The Boss from Saints Row The Third can be one to Pierce, if you choose the Eastern European Female voice set. While probably not the jealous type (No one else is ever seen making a pass at Pierce, so it can't be said of whether or not she actually is) she frequently makes it clear that she has a thing for him, ranging from wondering if she can get cameras installed in his room, considering sending him a sex machine from "a secret admirer," offering to be his dominatrix, and finally admitting to wanting to make love to him in front of a live studio audience. If this doesn't seem crazy enough, this is the same woman who drove a tank out of the back of a crashing plane, parachuted into a penthouse party and immediately proceeded to kill everyone in sight, and has a murder record on her that runs into the thousands. In Pierce's position, it would most likely not be a good idea to even kindly ask his...admirer to back off.
One sidequest from The Godfather 2 involves the questgiver asking Dominic to help snap his Yandere girlfriend out of it by force.
Alois Racini from Amnesia The Dark Descent expansion Justine, he is one of the suitors who after getting tortured and blinded by "beautiful" Justine keeps creeping around looking for her, wanting to kill her and keep her dead body with him forever.
Mia Touma in her route of Duel Savior Destiny goes absolutely off the deep end starting with raping someone with drugs, attempting to petrify an ally, leaving that ally to die and finally outright switching sides to an Omnicidal Maniac faction out of jealousy.

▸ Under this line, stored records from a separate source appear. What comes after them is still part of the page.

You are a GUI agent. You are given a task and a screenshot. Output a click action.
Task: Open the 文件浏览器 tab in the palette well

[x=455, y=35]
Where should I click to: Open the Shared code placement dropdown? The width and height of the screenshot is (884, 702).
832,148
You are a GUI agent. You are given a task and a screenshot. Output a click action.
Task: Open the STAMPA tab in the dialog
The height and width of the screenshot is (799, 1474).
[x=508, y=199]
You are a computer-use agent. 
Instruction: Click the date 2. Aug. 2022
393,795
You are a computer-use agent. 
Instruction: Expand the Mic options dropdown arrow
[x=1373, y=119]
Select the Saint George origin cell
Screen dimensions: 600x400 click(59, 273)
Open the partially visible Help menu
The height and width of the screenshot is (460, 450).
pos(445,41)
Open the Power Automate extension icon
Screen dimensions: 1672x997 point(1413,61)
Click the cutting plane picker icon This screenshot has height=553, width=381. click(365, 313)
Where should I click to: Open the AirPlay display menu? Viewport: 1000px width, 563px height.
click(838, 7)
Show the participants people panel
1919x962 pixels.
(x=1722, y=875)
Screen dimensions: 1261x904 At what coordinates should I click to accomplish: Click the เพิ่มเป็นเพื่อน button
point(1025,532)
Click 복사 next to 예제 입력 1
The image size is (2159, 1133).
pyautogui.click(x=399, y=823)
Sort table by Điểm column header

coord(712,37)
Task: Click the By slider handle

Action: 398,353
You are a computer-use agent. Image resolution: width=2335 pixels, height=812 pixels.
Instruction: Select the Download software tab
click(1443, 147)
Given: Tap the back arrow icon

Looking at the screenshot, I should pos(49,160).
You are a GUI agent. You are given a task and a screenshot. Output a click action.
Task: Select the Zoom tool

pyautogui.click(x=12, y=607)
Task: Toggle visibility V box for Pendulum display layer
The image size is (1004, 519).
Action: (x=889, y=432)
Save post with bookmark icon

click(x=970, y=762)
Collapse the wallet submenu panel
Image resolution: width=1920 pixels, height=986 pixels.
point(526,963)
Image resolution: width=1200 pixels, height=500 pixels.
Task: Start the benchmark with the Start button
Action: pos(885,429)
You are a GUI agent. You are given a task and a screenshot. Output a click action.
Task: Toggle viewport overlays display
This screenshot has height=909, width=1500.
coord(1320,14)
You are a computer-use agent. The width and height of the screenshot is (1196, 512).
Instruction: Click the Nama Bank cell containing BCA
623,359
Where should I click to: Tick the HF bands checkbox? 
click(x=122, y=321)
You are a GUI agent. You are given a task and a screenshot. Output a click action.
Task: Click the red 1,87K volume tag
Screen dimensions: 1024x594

In Ib, Mary is obsessed with forming a friendship with Ib, displaying jealousy towards Garry and trying to ditch him a couple times, even at a point where it's clear he's in trouble and needs help. She tries to attack Ib when she thinks Ib will leave her. She chases after Ib and Garry with a palette knife. When she catches up to them she locks them in her toy box. If you anger her enough over the course of the game, she murders Garry. And in the ending "Welcome to the World of Guertena", Ib collapses in despair at seeing Garry go incurably insane and Mary decides the best solution is to keep Ib and Garry trapped in her world forever.